There has been much talk in the past year about the US and China trade war and its influence on the global economy. The two largest economies of the world have been involved in an economic conflict. This all started at the beginning of 2018 on the initiative of President Donald Trump. However, what motivates this conflict, and what is happening exactly?
In 2000, the United States let China join the World Trade Organization (WTO). The hope was that economic cooperation between the two countries would have brought many advantages to the US. As a part of the agreement, China had to open its markets, lower import tariffs and stop stealing intellectual property from the US. Between 2006 and 2008, however, things started to get more complicated. China’s relationship with the US, the European Union and Canada was characterised by tensions which resulted in the issuing of a formal ruling by the WTO. China was blamed for asking foreign automaker operating on its territory to purchase components from its suppliers. Who did not comply, had to face higher tariffs. As a consequence, China lowered its average import tariffs which led to the increase of China’s exports to the US, while the latter’s imports to China increased only slightly.
During the Obama Presidency, in addition to former complaints, China was continually accused of limiting foreign investments. By doing so the Chinese government was trying to influence trade with its subsidies and to manipulate its currency. All these activities put western nations at a significant disadvantage. Chinese imports badly damaged the US economy. Buyers opted for Chinese products since they costed less.
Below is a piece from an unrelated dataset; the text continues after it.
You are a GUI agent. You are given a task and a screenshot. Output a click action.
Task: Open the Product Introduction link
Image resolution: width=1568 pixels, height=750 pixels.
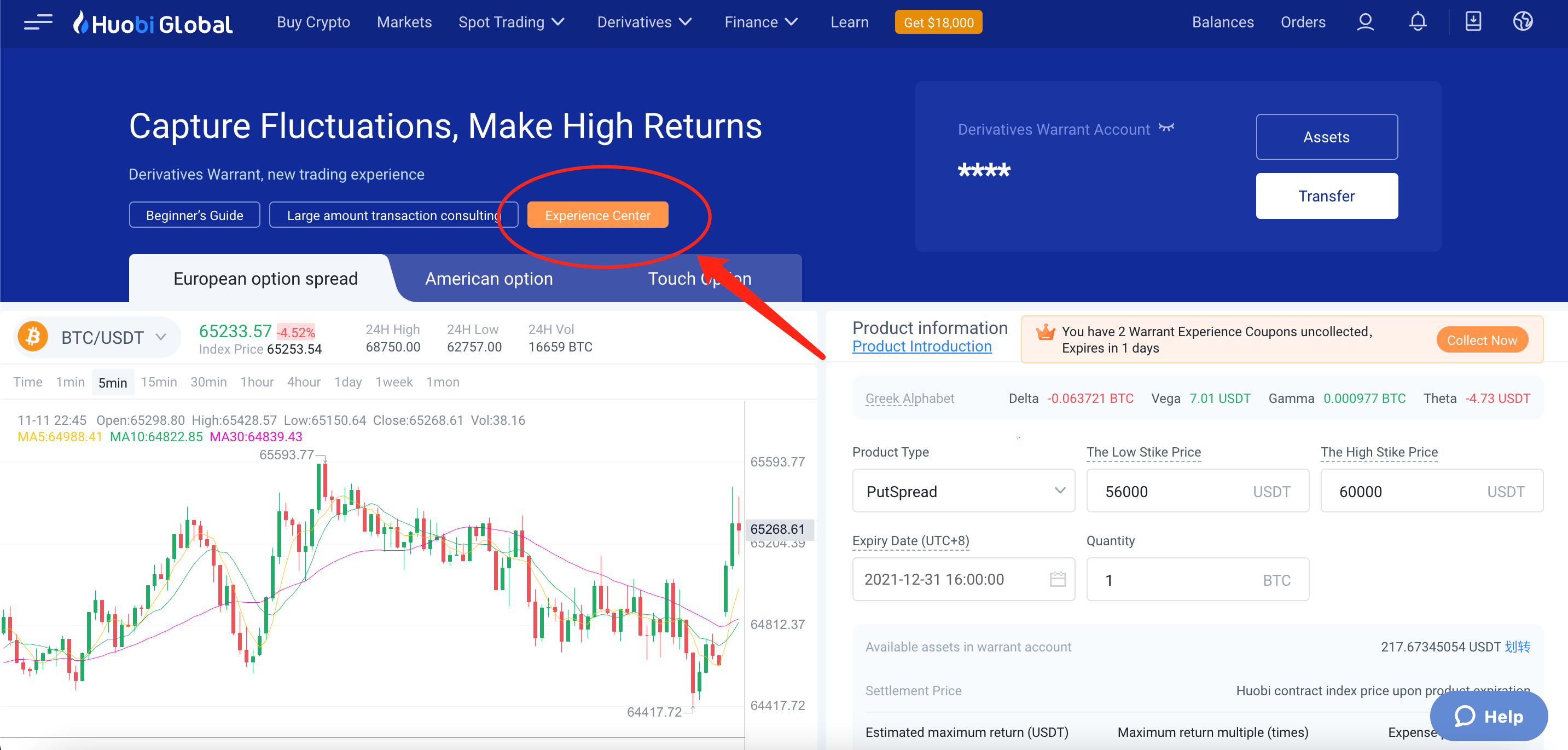[x=921, y=346]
This led to a high decrease in manufacturing jobs. When Donald Trump became president, US’s overall deficit amounted to $566 billion of which $336 billion with China.
Consequences of US and China Trade War
US and China trade war has not resulted in a good outcome for the US and the rest of the world. Notwithstanding the tariffs imposed by the US on China’s goods, the latter deficit surplus reached a record high in 2018 ($323.32 billion). Meanwhile, at the end of the same year, US trade deficit was $621 billion. Moreover, the trade war has negatively affected US farmers since the exports in this field decreased as a consequence of China’s retaliatory tariffs. Internationally, because of the trade war, foreign direct investment has decreased especially in the European Union. The stock market has also been affected by the trade conflict between the two economies. Overall, the trade war has slowed global economic growth and China’s and US’ economies as well.